Ultimately, the question that much of the sector is asking is how much disruption the Bill will mean.

“We know from previous reorganisations of the NHS that their benefits are often overstated, and disruption underestimated,” said The Nuffield Trust’s chief executive, Thea Stein. “The scale and timing of these changes – which clash with major cuts to local health boards – means the NHS is tied up reorganising itself precisely when it needs to be improving patient care.”

Hand-in-hand with disruption is where the money is coming from.

“The NHS needs funding. But stretched budgets across government mean all of the NHS’s competing demands cannot be addressed,” said Graham Cookson, chief executive of the Office of Health Economics.
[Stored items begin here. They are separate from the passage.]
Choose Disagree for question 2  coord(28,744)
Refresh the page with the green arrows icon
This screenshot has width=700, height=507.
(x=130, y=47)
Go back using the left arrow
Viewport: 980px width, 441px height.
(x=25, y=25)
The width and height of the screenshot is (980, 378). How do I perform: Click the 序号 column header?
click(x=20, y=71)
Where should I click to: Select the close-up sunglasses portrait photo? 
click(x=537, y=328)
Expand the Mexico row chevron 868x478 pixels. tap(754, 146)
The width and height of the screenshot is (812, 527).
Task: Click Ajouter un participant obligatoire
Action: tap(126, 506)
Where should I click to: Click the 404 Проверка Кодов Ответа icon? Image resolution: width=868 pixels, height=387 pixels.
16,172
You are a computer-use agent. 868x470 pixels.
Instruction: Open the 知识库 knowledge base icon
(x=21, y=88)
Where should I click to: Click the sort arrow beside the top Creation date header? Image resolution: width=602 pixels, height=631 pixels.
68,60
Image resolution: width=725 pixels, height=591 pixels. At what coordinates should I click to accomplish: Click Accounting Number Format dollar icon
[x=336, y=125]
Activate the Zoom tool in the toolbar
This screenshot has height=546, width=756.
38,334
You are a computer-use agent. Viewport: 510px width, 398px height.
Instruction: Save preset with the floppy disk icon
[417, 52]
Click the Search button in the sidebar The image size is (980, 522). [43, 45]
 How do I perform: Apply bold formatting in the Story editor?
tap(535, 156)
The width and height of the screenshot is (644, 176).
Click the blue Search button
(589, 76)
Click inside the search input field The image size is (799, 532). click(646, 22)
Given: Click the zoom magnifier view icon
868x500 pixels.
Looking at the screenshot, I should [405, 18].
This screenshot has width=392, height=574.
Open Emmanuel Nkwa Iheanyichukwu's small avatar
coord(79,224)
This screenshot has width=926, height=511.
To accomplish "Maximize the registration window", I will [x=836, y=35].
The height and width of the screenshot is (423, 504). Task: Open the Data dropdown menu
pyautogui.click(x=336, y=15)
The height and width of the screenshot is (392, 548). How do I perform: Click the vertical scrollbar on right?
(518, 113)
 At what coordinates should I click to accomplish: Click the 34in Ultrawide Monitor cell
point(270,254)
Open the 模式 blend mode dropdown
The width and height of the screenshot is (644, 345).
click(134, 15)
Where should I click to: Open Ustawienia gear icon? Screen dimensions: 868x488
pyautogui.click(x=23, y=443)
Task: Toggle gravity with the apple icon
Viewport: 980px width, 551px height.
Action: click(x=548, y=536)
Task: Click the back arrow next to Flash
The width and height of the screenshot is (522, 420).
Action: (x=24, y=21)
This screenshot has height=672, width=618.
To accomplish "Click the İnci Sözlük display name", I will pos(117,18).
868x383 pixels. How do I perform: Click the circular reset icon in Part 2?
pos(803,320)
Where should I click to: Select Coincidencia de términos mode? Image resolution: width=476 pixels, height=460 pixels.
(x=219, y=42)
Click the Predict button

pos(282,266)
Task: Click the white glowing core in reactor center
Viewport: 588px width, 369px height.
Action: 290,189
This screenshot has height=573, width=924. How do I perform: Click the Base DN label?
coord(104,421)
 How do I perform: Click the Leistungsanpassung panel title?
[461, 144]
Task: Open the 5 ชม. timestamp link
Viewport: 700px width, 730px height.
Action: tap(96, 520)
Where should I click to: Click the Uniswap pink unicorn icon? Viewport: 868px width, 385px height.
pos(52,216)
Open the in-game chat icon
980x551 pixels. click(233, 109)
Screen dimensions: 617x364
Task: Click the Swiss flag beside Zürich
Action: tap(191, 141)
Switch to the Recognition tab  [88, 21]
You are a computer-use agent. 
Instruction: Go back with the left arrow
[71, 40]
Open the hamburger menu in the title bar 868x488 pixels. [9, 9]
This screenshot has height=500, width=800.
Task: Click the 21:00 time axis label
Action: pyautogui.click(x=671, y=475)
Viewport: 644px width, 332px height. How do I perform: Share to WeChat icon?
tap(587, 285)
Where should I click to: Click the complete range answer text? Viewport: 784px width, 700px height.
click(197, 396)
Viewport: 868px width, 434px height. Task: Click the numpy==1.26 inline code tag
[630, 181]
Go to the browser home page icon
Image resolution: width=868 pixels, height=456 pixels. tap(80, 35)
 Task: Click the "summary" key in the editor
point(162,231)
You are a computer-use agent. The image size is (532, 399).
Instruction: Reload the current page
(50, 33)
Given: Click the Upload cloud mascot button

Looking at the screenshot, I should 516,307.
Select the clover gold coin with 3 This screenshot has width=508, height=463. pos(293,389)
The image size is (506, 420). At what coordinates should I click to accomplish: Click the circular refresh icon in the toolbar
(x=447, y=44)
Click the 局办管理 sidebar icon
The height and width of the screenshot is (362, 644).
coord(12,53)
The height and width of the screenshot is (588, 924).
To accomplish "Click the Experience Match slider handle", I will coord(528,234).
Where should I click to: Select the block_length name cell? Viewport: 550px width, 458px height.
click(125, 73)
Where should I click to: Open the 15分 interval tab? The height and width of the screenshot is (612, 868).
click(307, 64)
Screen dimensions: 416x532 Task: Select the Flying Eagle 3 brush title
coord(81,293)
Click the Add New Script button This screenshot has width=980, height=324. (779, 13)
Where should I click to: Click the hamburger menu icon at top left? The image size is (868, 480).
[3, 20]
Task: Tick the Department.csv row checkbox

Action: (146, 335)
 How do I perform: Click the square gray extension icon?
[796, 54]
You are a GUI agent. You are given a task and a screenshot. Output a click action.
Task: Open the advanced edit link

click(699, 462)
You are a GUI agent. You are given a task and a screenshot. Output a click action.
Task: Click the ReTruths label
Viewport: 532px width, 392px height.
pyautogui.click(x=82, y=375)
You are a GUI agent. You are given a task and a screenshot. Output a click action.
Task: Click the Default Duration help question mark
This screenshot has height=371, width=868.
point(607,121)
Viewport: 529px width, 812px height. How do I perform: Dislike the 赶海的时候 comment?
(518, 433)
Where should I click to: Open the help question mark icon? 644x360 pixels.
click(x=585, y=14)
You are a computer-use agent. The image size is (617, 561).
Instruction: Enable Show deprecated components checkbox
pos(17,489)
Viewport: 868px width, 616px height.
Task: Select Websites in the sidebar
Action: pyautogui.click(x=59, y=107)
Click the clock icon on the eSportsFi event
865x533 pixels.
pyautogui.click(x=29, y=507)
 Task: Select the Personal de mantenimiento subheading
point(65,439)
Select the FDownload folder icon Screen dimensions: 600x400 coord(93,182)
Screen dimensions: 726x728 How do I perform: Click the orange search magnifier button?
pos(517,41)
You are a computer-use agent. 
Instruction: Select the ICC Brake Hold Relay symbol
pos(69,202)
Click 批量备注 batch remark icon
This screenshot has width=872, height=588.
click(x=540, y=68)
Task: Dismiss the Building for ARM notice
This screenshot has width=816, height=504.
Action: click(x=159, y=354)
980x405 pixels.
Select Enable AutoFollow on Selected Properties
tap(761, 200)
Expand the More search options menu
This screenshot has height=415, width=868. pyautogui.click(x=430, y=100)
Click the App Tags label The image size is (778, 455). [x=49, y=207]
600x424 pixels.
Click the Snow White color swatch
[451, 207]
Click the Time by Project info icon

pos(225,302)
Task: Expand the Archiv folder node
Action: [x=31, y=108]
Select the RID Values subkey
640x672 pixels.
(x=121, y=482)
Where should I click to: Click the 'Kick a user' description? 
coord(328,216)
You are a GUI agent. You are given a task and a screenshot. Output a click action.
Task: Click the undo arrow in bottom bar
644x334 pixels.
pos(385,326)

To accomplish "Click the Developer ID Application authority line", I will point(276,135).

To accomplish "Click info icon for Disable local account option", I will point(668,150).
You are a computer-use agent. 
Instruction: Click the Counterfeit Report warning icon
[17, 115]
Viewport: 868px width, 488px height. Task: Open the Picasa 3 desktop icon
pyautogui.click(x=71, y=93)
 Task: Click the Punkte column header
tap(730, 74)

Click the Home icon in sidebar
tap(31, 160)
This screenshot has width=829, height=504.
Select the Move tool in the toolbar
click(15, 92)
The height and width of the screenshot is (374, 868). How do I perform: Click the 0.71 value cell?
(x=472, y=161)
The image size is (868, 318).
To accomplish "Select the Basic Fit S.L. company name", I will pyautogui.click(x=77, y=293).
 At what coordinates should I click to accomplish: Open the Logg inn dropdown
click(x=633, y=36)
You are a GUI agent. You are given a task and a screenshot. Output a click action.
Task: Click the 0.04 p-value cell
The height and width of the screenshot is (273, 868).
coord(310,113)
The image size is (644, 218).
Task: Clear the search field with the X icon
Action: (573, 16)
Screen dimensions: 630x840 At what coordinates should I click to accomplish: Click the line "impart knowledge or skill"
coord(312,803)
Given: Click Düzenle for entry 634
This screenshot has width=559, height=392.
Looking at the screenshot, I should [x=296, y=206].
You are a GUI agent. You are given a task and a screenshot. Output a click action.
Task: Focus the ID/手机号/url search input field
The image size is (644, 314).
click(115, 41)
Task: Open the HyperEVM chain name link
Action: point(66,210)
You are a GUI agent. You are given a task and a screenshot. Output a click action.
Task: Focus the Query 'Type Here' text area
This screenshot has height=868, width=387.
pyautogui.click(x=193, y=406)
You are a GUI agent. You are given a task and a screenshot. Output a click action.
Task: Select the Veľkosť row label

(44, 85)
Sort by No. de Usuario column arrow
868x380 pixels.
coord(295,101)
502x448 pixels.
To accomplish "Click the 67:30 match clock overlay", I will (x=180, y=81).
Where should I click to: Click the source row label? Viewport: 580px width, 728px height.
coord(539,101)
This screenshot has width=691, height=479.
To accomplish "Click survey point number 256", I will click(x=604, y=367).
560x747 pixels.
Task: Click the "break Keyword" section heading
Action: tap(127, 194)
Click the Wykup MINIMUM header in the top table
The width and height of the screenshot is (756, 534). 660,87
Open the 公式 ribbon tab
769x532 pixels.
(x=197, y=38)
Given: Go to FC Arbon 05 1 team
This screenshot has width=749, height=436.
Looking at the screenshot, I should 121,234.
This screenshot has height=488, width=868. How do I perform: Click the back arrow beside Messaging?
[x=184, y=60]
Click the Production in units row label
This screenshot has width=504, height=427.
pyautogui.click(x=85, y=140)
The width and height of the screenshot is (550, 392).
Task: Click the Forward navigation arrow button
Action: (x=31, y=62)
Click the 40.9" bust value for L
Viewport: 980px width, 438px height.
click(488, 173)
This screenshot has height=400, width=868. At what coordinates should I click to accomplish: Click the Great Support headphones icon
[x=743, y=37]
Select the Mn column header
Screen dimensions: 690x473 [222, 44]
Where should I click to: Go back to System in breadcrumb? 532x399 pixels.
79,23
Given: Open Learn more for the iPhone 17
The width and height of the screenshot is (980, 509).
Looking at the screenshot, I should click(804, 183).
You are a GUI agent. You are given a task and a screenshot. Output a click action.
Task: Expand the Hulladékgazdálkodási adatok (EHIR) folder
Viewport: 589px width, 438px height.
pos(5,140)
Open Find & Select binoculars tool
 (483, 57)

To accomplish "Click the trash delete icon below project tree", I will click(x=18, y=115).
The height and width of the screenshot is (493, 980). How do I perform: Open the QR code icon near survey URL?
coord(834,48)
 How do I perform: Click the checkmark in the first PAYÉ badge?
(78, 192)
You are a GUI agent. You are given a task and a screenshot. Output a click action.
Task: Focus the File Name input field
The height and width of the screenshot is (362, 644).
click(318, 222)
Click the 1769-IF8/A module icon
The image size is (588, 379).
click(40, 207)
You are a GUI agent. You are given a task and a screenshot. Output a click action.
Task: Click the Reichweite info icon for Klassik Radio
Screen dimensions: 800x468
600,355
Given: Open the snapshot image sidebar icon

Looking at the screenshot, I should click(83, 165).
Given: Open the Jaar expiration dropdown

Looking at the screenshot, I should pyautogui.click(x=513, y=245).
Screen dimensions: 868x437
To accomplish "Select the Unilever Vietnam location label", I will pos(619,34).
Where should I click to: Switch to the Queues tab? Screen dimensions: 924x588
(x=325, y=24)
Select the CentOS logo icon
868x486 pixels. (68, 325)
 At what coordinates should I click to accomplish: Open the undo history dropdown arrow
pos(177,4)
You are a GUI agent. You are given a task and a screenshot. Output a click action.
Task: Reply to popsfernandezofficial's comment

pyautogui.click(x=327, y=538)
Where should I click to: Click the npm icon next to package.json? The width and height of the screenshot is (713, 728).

The question is no longer public versus private, he explained, given that private funding is already embedded in the NHS. Primary care is delivered by independent contractors; private providers are already working in elective care, and more and more of the population are opting for private healthcare.

“The NHS isn’t exempt from private financing. The only question is whether we’re honest about plural provision and whether we shape it deliberately or just let it happen to us,” he concluded.